# Your instructions
Please restate word for word the lines from the top of the entries through the line that contains "682x457 pixels.", and do not include any pictures.

# Data extracted from a collection
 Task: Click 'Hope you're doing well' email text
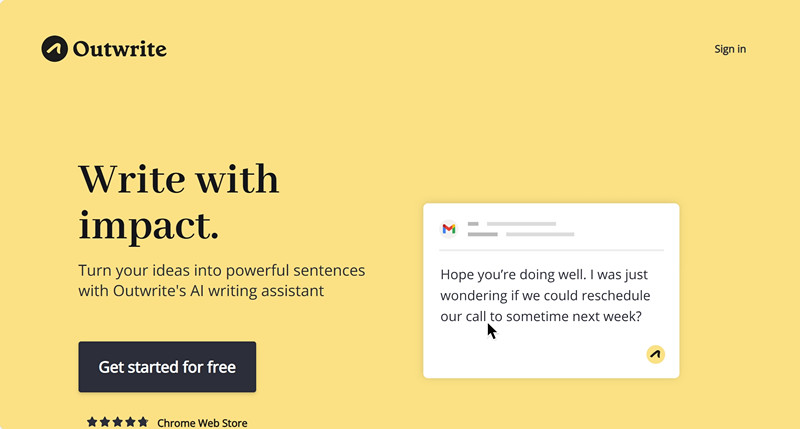coord(513,274)
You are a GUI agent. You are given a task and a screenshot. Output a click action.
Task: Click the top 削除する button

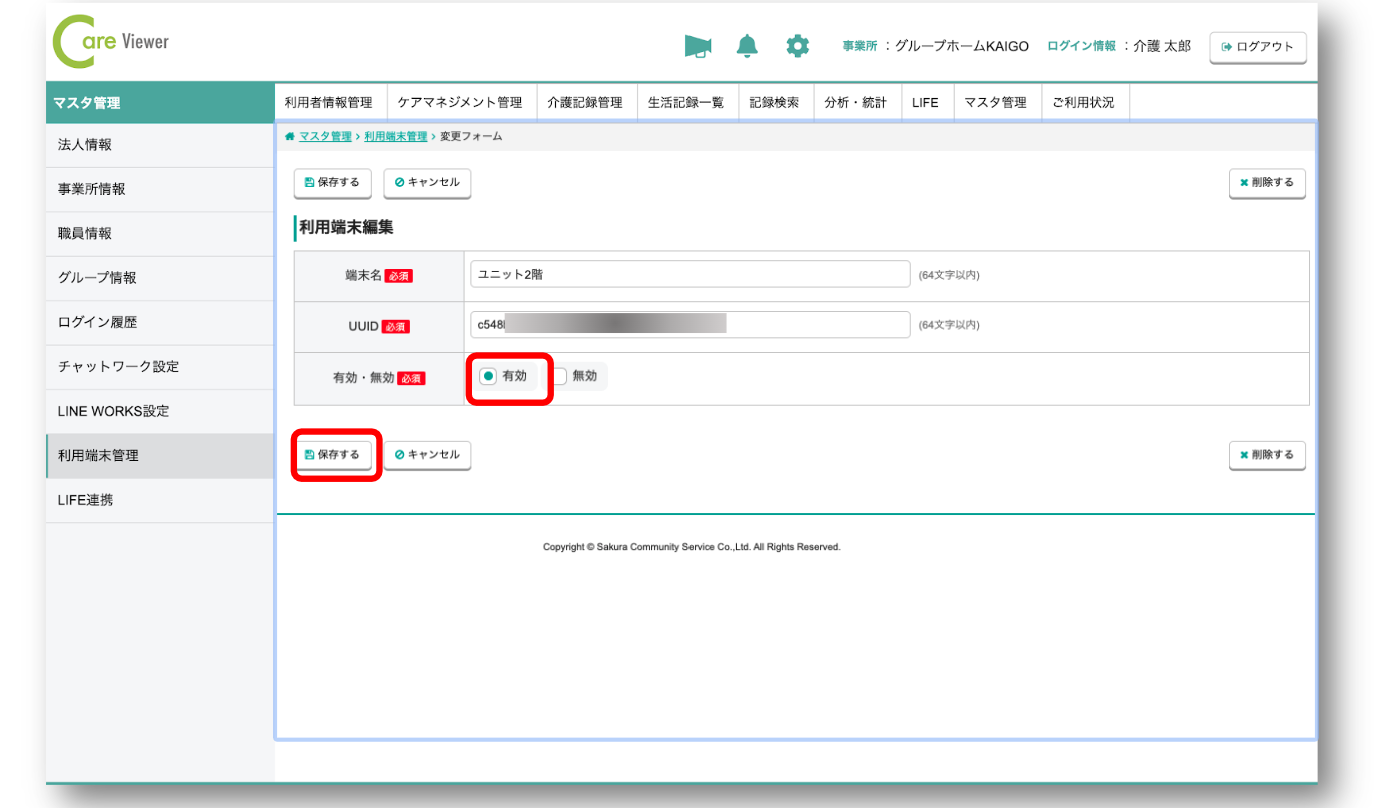click(1266, 183)
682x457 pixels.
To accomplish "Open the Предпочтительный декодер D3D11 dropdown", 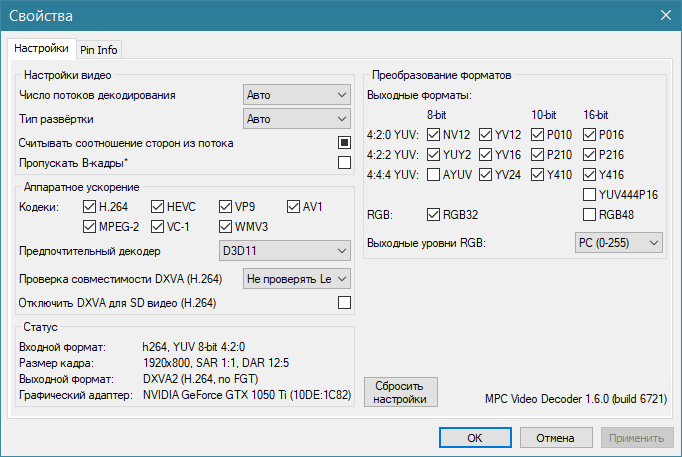I will click(x=284, y=249).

# Result of this exercise
 Task: Click 'Hope you're doing well' email text
coord(513,274)
You are a GUI agent. You are given a task and a screenshot. Output a click action.
Task: Click the top 削除する button

click(1266, 183)
682x457 pixels.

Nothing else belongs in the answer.